Toxic Markers of Matrine Determined Using 1H-NMR-Based Metabolomics in Cultured Cells In Vitro and Rats In Vivo

1School of Pharmaceutical Sciences, Southern Medical University, Guangzhou, Guangdong 510515, China
2International Institute for Translational Chinese Medicine, Guangzhou University of Chinese Medicine, Guangzhou, Guangdong 510006, China

Received 30 May 2015; Accepted 9 August 2015

Academic Editor: Orazio Taglialatela-Scafati

Copyright © 2015 Zhonghuang Li et al. This is an open access article distributed under the Creative Commons Attribution License, which permits unrestricted use, distribution, and reproduction in any medium, provided the original work is properly cited.
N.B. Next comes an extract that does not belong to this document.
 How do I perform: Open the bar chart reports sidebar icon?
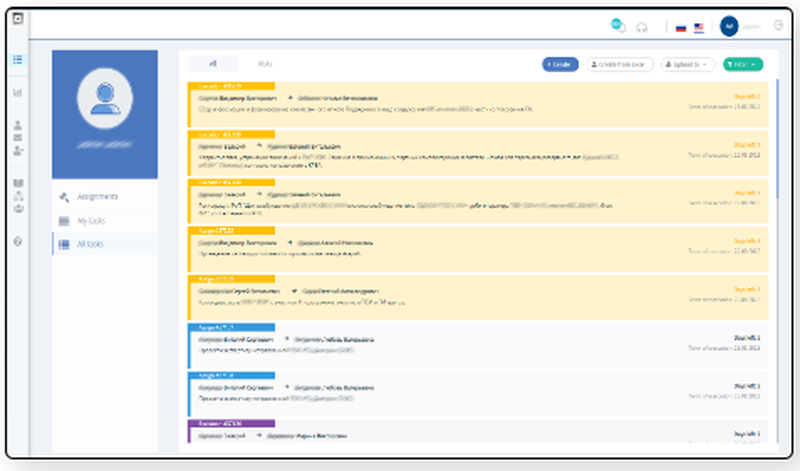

Matrine is one of the main bioactive alkaloids of Sophora flavescens Aiton, which has been widely used to treat various diseases in China. These diseases include viral hepatitis, liver fibrosis, cardiac arrhythmia, skin diseases, and tumors. However, matrine is also the main toxic compound of this herb, and the available biomarkers are not reliable in detecting or quantifying matrine risk. Metabolomics is a powerful tool used to identify early toxicity biomarkers that are specific indicators of damage to biosystems. This study aimed to find the potential biomarkers of the matrine-induced toxic effects in rats and HepG2 cells. The toxicological effects of rats induced by matrine could be derived from the elevated taurine and trimethylamine N-oxide levels and the depletion in hippurate and tricarboxylic acid cycle intermediates, such as 2-oxoglutarate, citrate, and succinate in the urine. Cell metabolomics revealed that the levels of alanine, choline, glutathione, lactate, phosphocholine, and cholesterol showed dose-dependent decreases, whereas the levels of taurine, fatty acid, and unsaturated fatty acid showed dose-dependent increases. Overall, a significant perturbation of metabolites in response to high dose of matrine was observed both in vivo and in vitro, and the selected metabolites particularly represent an attractive marker for matrine-induced toxicity.